Could a worsening of the trading relationship — or merging an increasingly tense economic dispute with the US-China tussle over power and influence in south-east and north Asia — be in Australia’s interest?

Only if one had concluded, or knew, war between China and America was inevitable, or that China had determined on a major breach of the regional peace, for example by the invasion of Taiwan, the unleashing of North Korea, or the complete incorporation of Hong Kong.

After any of these, relationships could never be the same again. Anything is possible, I suppose, not least with the Trump legacy in the US.

But it is hard to see why Australia is moving so decisively towards the front. We are not seeing this behaviour from Japan, South Korea or India, let alone by any of those of the nations of South East Asia who view Chinese expansion — if and when it occurs — with trepidation. It is even more difficult to understand our apparent compulsion to spit in the Chinese face.

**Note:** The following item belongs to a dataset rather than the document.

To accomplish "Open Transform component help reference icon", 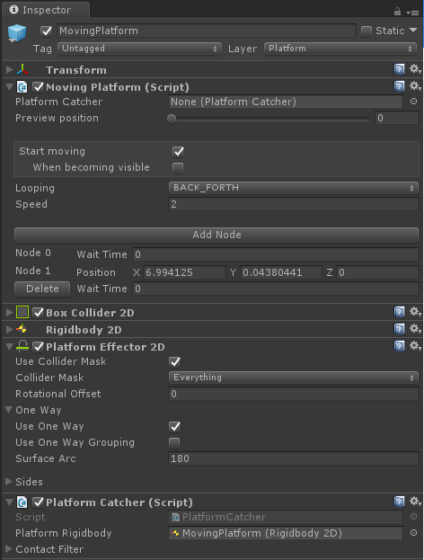I will tap(399, 69).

It is that compulsion, rather than our stout defence of human rights, that seems to have caused China to show its displeasure through trade punishment.  We are, on the one hand, regarded by them as a pipsqueak in international affairs, with little in the way of a moral stump allowing us to lecture them, least of all about human rights. We are also,  on the other, an ungrateful nation that has benefited enormously from privileged access to trade trade with China, in a way that has worked to benefit both countries.

Our recent prosperity has been tied to China’s rise — whether in iron ore, coal and other mineral exports or as a premium destination for Chinese students and tourism. China never initially complained strongly that Australia was closely allied, in defence terms, to the US, though it often chided us for meekly supporting American trade grievances, or posturing in North Asia, as being directly against our own interests.

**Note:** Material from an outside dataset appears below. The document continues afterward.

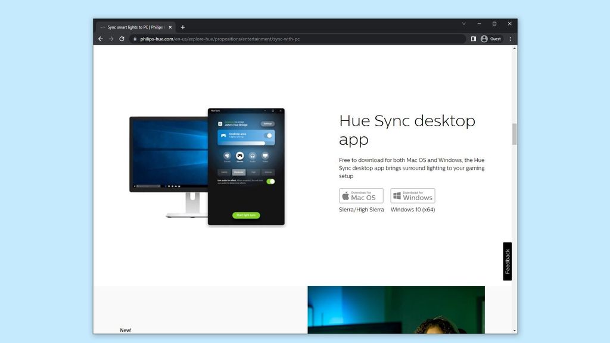Viewport: 610px width, 343px height.
Task: Click the lock icon in the address bar
Action: point(135,39)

China has increasingly been signalling its displeasure by arbitrary cuts to trade in particular goods — cuts that hurt Australia far more than China. That might be described as bullying — a little less convincingly as part of a Chinese pattern of dealing with any country that displeases it. It may be one thing to be determined not to be bullied, or to be seen to be bullied. It may also be important that Australia show that it has a continuing concern for human rights and democratic forms of government — concerns it will not lightly sacrifice on the altar of trade. It is another thing altogether to go on picking new fights and inviting fresh forms of retaliation. This is what the Morrison government appears to be intent on doing.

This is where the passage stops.